Écrite à quatre mains par Dany Boudreault (auteur de la pièce (e)) et Maxime Carbonneau – aussi à la mise en scène -, Descendance montre les difficultés et les stigmatisations du vivre-ensemble à travers les codes et les mécanismes d’une cellule familiale sur le bord de l’éclatement. Cette manie qu’ils ont de ressasser les mêmes anecdotes et d’échanger qu’à travers elles. Cette marotte de toujours vivre dans le passé et ne pas savoir construire le présent. Une famille, tout ce qu’il y a de plus normale quoi.

Divisée en deux parties bien distinctes, la pièce s’amorce avec le déroulement de cette soirée du Jour de l’An réglée comme une horloge. L’arrivée des invités, les retrouvailles, le karaoké, le concours de lasagnes, le repas, les jeux et les souhaits. Tout se déroule comme d’habitude jusqu’à ce que la nièce Julie annonce son départ pour rejoindre le père de son enfant en Égypte. Cela a pour effet d’ébranler les fondations du fragile édifice familial. Surtout lorsque la grand-mère Alzheimer supplie Julie de fuir avec elle. Sans elles, plus rien ne tient. Sous l’oeil de la caméra, la vérité du drame familial devient factice, manipulée, documentaire.

Plus lourde et trop bavarde, la seconde partie est l’occasion pour les Therrien de réécrire leur histoire. Avant de rompre la soirée sur les douze coups de minuit, ils décident tout bonnement de visionner les scènes qui viennent à peine d’être tournées. Sont alors projetées les images scénarisées par Stéphane Lafleur et réalisées par Jérémie Battaglia.
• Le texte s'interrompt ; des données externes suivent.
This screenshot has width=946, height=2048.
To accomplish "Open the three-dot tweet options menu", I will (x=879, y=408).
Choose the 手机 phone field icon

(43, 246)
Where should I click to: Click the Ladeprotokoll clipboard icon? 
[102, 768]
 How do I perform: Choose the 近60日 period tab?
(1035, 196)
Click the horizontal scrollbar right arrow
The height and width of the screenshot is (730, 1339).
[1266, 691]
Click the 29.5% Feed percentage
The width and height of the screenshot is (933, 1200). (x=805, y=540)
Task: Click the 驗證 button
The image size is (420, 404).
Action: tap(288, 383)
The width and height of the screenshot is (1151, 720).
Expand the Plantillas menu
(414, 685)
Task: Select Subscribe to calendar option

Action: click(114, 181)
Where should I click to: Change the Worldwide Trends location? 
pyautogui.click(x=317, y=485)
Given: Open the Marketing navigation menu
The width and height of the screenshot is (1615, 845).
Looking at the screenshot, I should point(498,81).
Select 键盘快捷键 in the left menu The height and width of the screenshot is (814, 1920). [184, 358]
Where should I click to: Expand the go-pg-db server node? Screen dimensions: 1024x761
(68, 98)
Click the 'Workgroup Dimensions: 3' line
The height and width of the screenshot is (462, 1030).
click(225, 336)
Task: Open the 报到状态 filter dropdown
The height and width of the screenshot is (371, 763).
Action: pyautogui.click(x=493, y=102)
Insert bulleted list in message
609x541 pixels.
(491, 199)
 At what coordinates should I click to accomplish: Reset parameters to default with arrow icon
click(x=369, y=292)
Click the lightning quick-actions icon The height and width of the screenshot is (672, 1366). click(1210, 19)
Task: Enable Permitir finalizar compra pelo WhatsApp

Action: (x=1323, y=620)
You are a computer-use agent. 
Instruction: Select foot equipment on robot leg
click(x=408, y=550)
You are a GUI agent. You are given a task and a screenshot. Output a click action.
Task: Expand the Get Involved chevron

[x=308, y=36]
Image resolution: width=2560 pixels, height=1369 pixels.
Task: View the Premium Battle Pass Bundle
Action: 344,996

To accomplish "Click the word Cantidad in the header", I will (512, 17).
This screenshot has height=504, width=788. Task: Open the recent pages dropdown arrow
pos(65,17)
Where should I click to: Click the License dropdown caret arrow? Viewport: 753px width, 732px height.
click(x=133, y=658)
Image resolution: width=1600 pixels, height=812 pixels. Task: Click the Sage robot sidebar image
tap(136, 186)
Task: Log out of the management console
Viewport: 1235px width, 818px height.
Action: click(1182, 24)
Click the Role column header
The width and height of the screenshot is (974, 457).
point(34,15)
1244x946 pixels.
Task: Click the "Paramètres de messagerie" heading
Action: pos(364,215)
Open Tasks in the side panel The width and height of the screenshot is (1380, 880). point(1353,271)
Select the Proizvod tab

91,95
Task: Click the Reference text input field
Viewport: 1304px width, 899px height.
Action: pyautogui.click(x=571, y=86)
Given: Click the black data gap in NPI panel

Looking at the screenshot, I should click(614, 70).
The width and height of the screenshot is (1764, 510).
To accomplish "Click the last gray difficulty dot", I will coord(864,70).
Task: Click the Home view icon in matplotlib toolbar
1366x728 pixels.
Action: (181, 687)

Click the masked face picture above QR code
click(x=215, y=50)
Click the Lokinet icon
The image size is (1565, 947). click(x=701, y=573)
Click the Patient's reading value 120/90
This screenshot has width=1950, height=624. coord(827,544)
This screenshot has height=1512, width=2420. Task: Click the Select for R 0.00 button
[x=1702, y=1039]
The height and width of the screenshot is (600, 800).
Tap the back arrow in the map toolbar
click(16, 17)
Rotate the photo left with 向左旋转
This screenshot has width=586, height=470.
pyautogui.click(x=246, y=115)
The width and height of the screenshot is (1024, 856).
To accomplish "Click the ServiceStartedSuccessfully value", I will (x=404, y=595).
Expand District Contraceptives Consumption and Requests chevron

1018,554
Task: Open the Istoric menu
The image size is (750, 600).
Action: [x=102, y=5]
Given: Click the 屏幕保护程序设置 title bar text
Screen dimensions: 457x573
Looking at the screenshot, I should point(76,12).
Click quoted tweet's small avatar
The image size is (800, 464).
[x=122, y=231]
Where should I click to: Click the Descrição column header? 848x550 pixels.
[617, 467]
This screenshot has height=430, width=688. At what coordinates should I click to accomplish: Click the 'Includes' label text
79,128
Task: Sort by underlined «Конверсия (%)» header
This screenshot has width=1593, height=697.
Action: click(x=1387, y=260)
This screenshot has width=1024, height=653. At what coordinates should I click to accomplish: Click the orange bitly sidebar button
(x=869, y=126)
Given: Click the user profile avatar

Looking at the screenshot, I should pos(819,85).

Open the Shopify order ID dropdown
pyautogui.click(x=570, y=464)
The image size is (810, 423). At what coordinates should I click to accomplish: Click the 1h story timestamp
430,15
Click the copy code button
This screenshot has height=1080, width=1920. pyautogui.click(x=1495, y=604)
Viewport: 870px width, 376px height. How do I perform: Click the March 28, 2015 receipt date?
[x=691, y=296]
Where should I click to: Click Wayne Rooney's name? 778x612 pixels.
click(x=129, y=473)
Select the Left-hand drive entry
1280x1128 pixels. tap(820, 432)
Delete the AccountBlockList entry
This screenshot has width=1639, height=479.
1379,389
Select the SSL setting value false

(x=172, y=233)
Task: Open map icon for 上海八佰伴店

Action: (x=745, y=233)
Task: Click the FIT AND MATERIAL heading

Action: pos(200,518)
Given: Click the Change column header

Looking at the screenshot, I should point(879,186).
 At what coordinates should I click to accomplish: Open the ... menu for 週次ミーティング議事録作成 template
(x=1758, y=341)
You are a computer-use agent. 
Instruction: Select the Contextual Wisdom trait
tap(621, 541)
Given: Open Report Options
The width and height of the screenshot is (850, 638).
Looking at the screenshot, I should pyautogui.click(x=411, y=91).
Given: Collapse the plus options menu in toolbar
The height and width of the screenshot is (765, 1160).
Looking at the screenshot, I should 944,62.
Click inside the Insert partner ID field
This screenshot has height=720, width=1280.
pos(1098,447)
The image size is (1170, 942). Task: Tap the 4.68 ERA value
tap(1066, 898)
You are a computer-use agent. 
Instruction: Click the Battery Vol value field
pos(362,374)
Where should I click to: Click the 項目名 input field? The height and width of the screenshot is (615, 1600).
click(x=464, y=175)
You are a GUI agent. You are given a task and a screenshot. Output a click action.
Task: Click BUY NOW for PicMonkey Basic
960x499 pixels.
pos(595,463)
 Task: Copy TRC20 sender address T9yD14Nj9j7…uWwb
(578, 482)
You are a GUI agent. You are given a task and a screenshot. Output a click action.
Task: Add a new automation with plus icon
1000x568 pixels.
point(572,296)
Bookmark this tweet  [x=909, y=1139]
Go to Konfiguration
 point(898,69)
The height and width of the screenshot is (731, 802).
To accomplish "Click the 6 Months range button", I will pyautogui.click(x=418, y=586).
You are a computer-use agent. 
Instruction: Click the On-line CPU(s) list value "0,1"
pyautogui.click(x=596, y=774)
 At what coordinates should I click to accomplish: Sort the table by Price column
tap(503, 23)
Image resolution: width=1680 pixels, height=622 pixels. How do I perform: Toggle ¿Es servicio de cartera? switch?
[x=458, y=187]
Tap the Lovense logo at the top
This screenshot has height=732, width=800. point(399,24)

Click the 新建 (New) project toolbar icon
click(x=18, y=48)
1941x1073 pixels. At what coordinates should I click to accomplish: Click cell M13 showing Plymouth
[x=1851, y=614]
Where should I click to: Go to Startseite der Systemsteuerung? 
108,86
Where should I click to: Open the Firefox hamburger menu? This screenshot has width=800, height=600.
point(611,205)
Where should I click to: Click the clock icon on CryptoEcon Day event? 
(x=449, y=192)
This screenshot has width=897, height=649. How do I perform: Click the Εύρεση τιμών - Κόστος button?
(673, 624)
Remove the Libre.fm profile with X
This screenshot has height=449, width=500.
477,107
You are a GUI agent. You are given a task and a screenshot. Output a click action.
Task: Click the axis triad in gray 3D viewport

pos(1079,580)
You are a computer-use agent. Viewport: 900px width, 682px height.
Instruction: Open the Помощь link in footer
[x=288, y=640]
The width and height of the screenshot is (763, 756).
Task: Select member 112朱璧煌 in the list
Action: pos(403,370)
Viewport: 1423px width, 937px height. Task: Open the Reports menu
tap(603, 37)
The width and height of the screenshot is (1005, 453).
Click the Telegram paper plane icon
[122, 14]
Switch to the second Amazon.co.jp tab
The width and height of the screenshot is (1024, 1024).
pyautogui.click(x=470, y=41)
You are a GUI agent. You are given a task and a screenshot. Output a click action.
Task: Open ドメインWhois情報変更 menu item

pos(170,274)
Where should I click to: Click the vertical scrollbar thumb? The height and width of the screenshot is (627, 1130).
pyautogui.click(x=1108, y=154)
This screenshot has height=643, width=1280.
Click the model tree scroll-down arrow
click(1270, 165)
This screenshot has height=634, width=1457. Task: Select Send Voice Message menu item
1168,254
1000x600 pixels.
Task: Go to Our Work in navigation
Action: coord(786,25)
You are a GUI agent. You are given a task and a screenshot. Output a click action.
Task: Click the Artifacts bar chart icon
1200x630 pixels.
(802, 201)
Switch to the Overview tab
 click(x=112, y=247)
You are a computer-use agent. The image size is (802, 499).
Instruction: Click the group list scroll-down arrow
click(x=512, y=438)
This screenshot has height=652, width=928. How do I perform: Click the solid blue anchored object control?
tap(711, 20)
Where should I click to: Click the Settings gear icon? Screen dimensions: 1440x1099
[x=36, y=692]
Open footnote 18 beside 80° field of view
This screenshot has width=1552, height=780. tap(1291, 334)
À travers elles, les personnages se révèlent tour à tour et dévoilent leur vérité, à la lumière du morcellement familial annoncé. Pris indépendamment, la vidéo remixée et chaque monologue se tiennent. Mais mis ensemble, c’en est trop. Les Therrien révèlent presque tout: leurs rapports incestueux, leurs peurs, leurs lubies, leurs fantasmes, leurs rêves. Les zones d’ombre s’éclairent et ne laissent rien à l’interprétation. Il y avait pourtant là plusieurs noeuds à défaire.

Malgré cela, le tandem d’auteurs arrive à soulever des questions porteuses que la seconde partie n’a pas réussi à éteindre. Défendus avec coeur par une solide distribution (Martin Faucher est brillant, Louise Turcot, lumineuse et Rachel Graton, rafraîchissante), les dialogues de sourds de la famille Therrien sont à la fois punchés, rythmés et révélateurs. Mais c’est à travers leurs silences qu’ils révèlent leurs plus profonds malaises. Qu’est-ce qui nous lie les uns aux autres? Si on faisait table rase sur nos souvenirs et notre passé – comme cette fichue Alzheimer – que resterait-il pour nous souder les uns aux autres? Bien peu de choses, semble-t-il.